PROMPT |
From the first line to the last, restate the data word for word.

Records contained in a dataset
====

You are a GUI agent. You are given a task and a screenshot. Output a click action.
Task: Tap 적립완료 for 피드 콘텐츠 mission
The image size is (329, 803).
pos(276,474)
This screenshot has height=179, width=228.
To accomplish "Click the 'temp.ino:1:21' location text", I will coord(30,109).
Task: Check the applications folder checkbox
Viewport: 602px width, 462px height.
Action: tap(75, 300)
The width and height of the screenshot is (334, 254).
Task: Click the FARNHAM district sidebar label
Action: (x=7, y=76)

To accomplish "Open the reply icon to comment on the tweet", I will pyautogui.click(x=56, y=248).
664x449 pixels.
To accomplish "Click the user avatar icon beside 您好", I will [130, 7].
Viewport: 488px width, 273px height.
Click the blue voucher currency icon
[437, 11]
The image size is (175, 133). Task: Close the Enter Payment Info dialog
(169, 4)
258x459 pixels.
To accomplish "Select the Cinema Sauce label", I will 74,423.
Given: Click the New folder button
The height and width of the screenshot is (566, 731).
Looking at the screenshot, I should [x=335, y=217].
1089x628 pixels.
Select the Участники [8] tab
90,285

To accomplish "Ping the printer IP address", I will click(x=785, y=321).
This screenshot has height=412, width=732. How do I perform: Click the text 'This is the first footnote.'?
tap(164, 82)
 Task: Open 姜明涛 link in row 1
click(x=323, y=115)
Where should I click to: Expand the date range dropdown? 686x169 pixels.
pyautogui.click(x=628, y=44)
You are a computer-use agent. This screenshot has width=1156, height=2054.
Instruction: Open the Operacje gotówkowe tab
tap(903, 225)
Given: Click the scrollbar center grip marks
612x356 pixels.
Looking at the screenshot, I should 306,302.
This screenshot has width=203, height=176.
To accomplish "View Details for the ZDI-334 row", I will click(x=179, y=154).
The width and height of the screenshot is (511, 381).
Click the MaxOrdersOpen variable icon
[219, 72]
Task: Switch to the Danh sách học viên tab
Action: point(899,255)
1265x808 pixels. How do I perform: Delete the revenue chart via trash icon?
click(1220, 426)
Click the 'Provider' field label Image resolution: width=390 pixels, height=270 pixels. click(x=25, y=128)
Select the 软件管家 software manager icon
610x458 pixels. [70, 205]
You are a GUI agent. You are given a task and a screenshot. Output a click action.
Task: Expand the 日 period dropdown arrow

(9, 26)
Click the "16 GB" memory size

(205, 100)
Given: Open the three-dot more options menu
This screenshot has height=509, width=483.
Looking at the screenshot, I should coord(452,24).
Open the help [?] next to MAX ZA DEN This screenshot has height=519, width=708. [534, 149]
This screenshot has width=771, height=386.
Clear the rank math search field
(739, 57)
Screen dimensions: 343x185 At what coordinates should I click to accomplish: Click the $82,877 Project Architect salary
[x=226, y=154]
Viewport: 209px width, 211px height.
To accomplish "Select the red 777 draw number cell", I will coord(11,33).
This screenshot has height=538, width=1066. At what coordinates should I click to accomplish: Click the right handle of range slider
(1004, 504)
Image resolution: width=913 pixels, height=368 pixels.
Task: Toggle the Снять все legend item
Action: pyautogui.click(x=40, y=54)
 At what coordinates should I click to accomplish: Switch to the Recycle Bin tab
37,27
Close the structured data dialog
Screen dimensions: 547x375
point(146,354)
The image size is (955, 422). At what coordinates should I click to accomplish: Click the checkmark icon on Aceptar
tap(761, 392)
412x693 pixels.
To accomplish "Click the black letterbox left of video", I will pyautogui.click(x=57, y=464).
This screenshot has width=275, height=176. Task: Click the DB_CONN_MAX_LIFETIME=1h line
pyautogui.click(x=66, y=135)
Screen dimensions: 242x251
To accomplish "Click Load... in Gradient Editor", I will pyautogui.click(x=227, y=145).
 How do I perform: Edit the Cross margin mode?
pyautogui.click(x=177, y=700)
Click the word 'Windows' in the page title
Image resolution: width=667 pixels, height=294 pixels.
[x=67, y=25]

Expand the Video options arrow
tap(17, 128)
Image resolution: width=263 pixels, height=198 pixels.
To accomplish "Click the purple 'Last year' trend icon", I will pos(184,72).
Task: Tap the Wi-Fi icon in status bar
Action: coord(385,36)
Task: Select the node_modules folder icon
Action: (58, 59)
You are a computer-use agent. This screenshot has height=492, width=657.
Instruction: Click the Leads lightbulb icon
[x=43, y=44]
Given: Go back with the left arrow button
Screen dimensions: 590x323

====

TASK RESULT |
You are a GUI agent. You are given a task and a screenshot. Output a click action.
Task: Tap 적립완료 for 피드 콘텐츠 mission
The image size is (329, 803).
pos(276,474)
This screenshot has height=179, width=228.
To accomplish "Click the 'temp.ino:1:21' location text", I will coord(30,109).
Task: Check the applications folder checkbox
Viewport: 602px width, 462px height.
Action: tap(75, 300)
The width and height of the screenshot is (334, 254).
Task: Click the FARNHAM district sidebar label
Action: (x=7, y=76)

To accomplish "Open the reply icon to comment on the tweet", I will pyautogui.click(x=56, y=248).
664x449 pixels.
To accomplish "Click the user avatar icon beside 您好", I will [130, 7].
Viewport: 488px width, 273px height.
Click the blue voucher currency icon
[437, 11]
The image size is (175, 133). Task: Close the Enter Payment Info dialog
(169, 4)
258x459 pixels.
To accomplish "Select the Cinema Sauce label", I will 74,423.
Given: Click the New folder button
The height and width of the screenshot is (566, 731).
Looking at the screenshot, I should [x=335, y=217].
1089x628 pixels.
Select the Участники [8] tab
90,285

To accomplish "Ping the printer IP address", I will click(x=785, y=321).
This screenshot has height=412, width=732. How do I perform: Click the text 'This is the first footnote.'?
tap(164, 82)
 Task: Open 姜明涛 link in row 1
click(x=323, y=115)
Where should I click to: Expand the date range dropdown? 686x169 pixels.
pyautogui.click(x=628, y=44)
You are a computer-use agent. This screenshot has width=1156, height=2054.
Instruction: Open the Operacje gotówkowe tab
tap(903, 225)
Given: Click the scrollbar center grip marks
612x356 pixels.
Looking at the screenshot, I should 306,302.
This screenshot has width=203, height=176.
To accomplish "View Details for the ZDI-334 row", I will click(x=179, y=154).
The width and height of the screenshot is (511, 381).
Click the MaxOrdersOpen variable icon
[219, 72]
Task: Switch to the Danh sách học viên tab
Action: point(899,255)
1265x808 pixels. How do I perform: Delete the revenue chart via trash icon?
click(1220, 426)
Click the 'Provider' field label Image resolution: width=390 pixels, height=270 pixels. click(x=25, y=128)
Select the 软件管家 software manager icon
610x458 pixels. [70, 205]
You are a GUI agent. You are given a task and a screenshot. Output a click action.
Task: Expand the 日 period dropdown arrow

(9, 26)
Click the "16 GB" memory size

(205, 100)
Given: Open the three-dot more options menu
This screenshot has height=509, width=483.
Looking at the screenshot, I should coord(452,24).
Open the help [?] next to MAX ZA DEN This screenshot has height=519, width=708. [534, 149]
This screenshot has width=771, height=386.
Clear the rank math search field
(739, 57)
Screen dimensions: 343x185 At what coordinates should I click to accomplish: Click the $82,877 Project Architect salary
[x=226, y=154]
Viewport: 209px width, 211px height.
To accomplish "Select the red 777 draw number cell", I will coord(11,33).
This screenshot has height=538, width=1066. At what coordinates should I click to accomplish: Click the right handle of range slider
(1004, 504)
Image resolution: width=913 pixels, height=368 pixels.
Task: Toggle the Снять все legend item
Action: pyautogui.click(x=40, y=54)
 At what coordinates should I click to accomplish: Switch to the Recycle Bin tab
37,27
Close the structured data dialog
Screen dimensions: 547x375
point(146,354)
The image size is (955, 422). At what coordinates should I click to accomplish: Click the checkmark icon on Aceptar
tap(761, 392)
412x693 pixels.
To accomplish "Click the black letterbox left of video", I will pyautogui.click(x=57, y=464).
This screenshot has width=275, height=176. Task: Click the DB_CONN_MAX_LIFETIME=1h line
pyautogui.click(x=66, y=135)
Screen dimensions: 242x251
To accomplish "Click Load... in Gradient Editor", I will pyautogui.click(x=227, y=145).
 How do I perform: Edit the Cross margin mode?
pyautogui.click(x=177, y=700)
Click the word 'Windows' in the page title
Image resolution: width=667 pixels, height=294 pixels.
[x=67, y=25]

Expand the Video options arrow
tap(17, 128)
Image resolution: width=263 pixels, height=198 pixels.
To accomplish "Click the purple 'Last year' trend icon", I will pos(184,72).
Task: Tap the Wi-Fi icon in status bar
Action: coord(385,36)
Task: Select the node_modules folder icon
Action: (58, 59)
You are a computer-use agent. This screenshot has height=492, width=657.
Instruction: Click the Leads lightbulb icon
[x=43, y=44]
Given: Go back with the left arrow button
Screen dimensions: 590x323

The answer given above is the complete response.